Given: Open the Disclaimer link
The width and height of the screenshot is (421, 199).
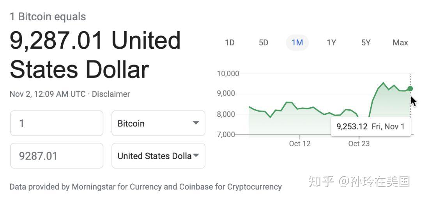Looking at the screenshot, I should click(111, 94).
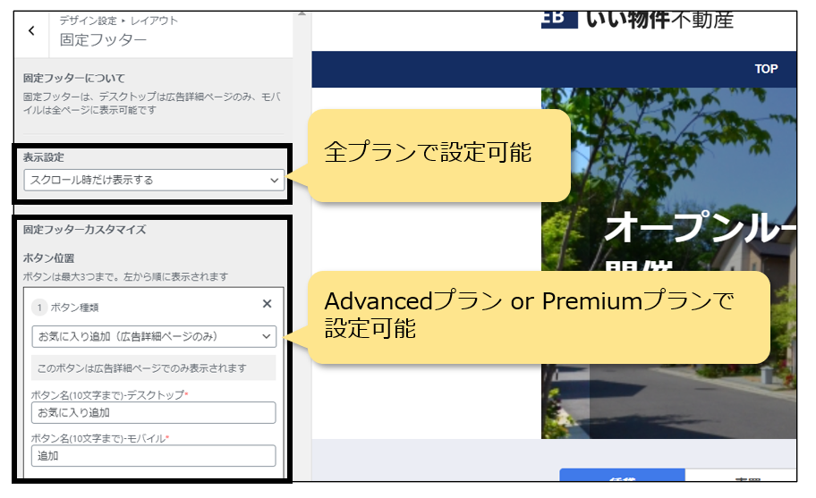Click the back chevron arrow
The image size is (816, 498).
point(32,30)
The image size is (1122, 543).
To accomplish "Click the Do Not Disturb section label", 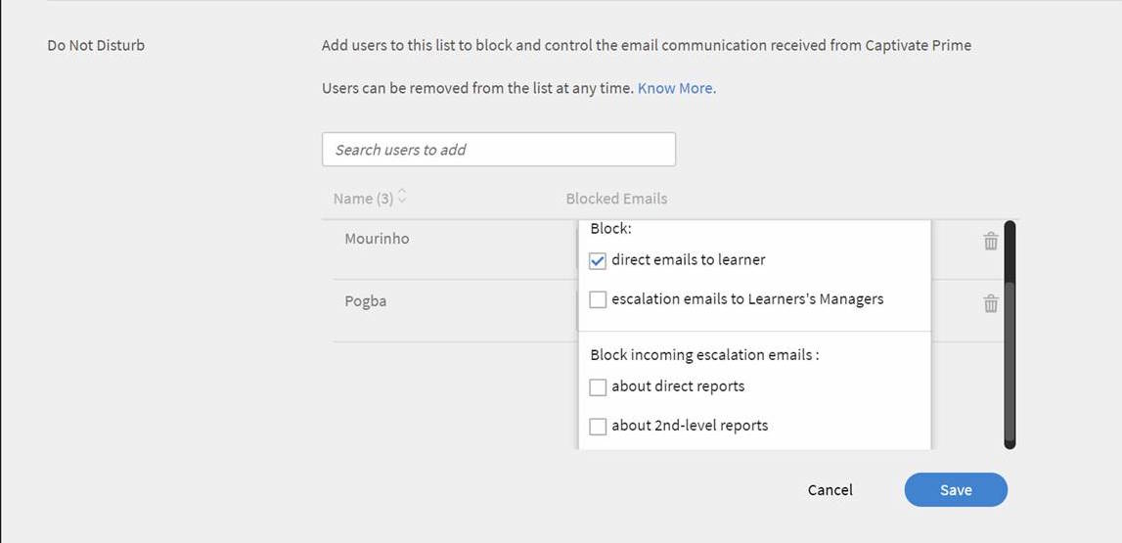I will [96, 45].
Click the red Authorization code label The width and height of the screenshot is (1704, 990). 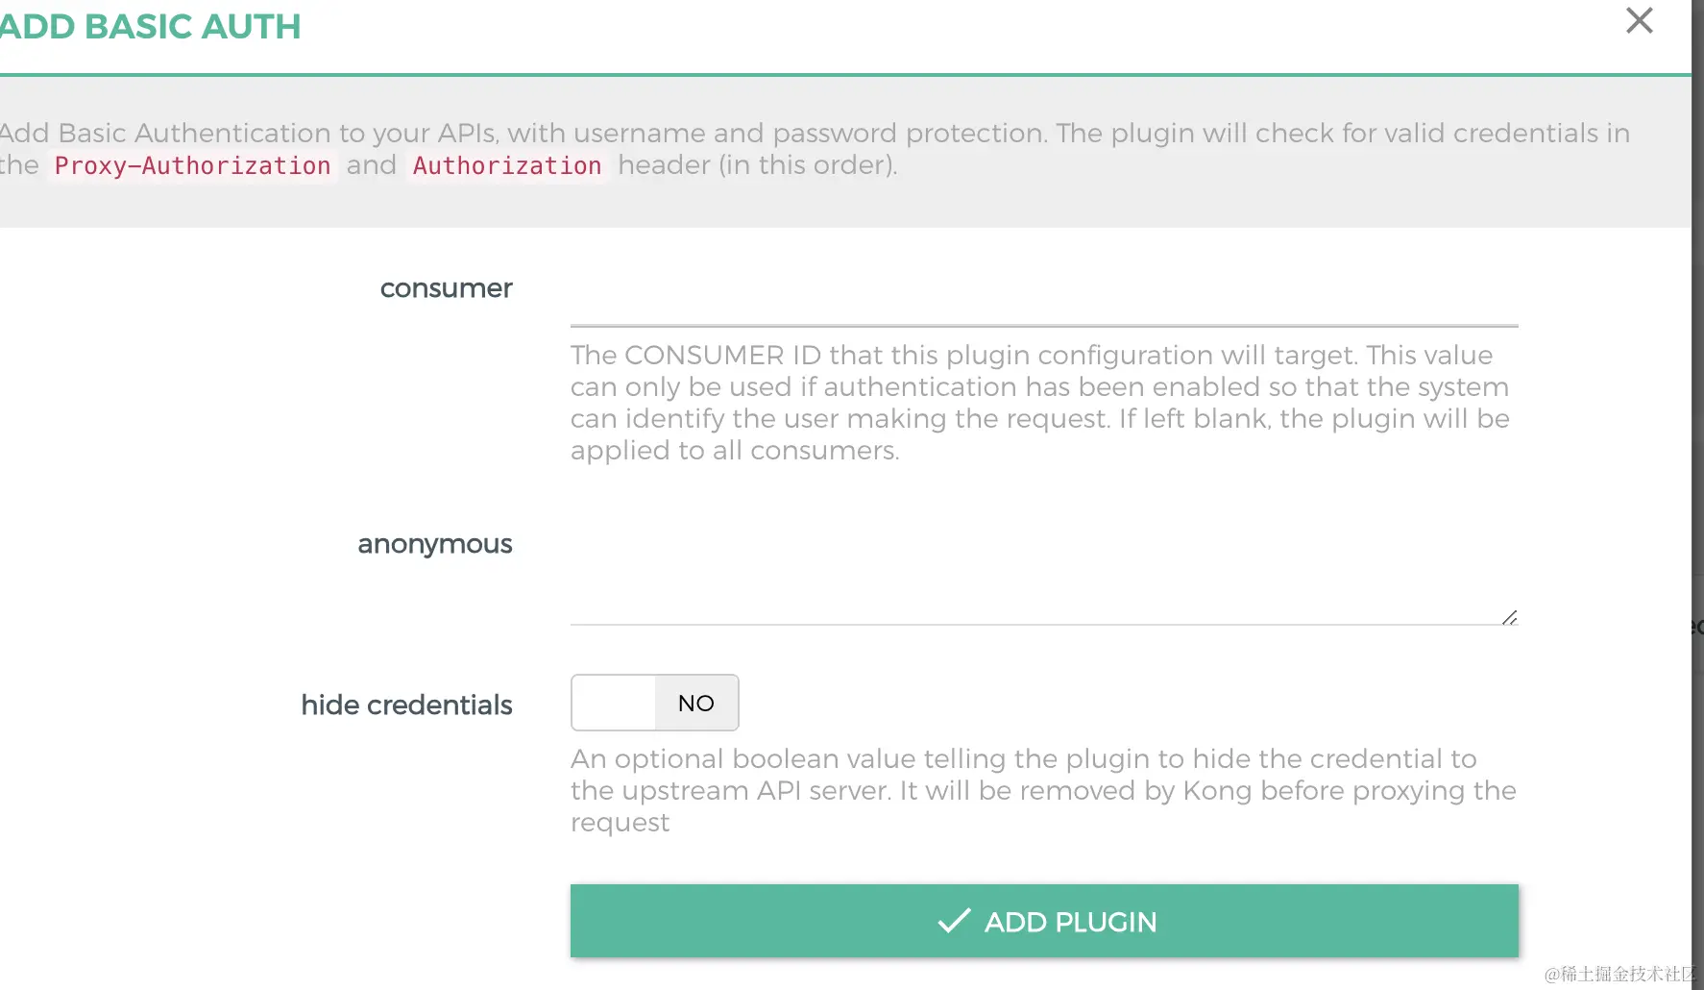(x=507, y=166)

* * *

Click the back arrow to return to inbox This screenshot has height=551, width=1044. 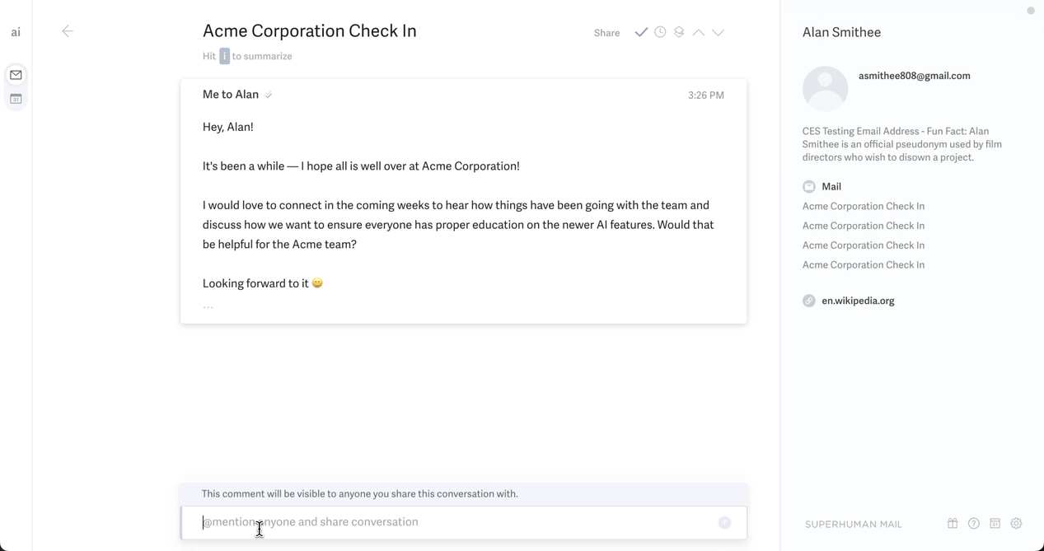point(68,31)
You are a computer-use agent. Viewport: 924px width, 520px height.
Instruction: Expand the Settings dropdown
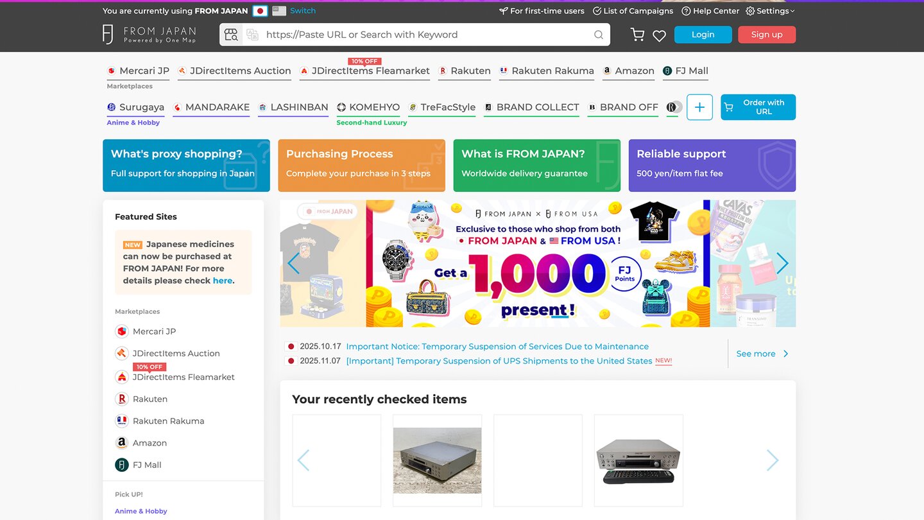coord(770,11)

---

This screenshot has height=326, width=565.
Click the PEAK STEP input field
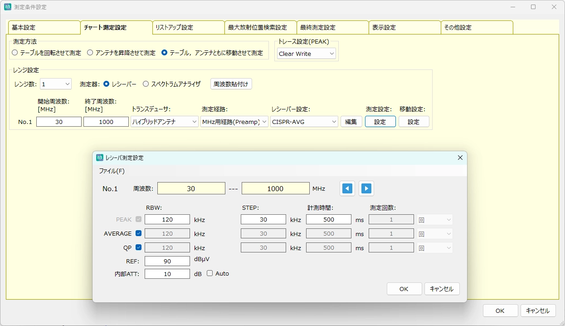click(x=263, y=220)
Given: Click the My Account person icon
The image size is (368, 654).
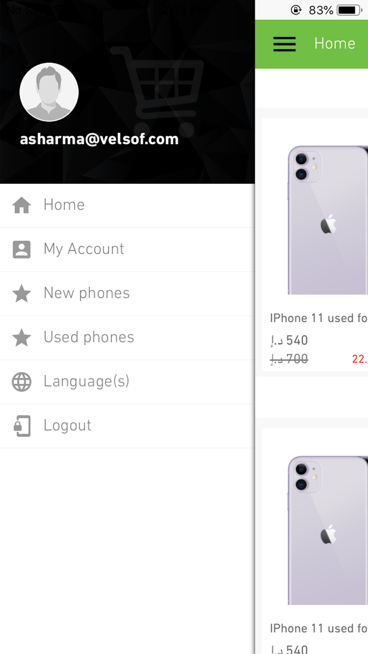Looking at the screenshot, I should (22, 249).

• WORK REQUIRED
Each line that contains the string "Given" should be copied from the data above.

• RESPONSE TO THE EXERCISE
Given: Open the Disclaimer link
Given: Click the My Account person icon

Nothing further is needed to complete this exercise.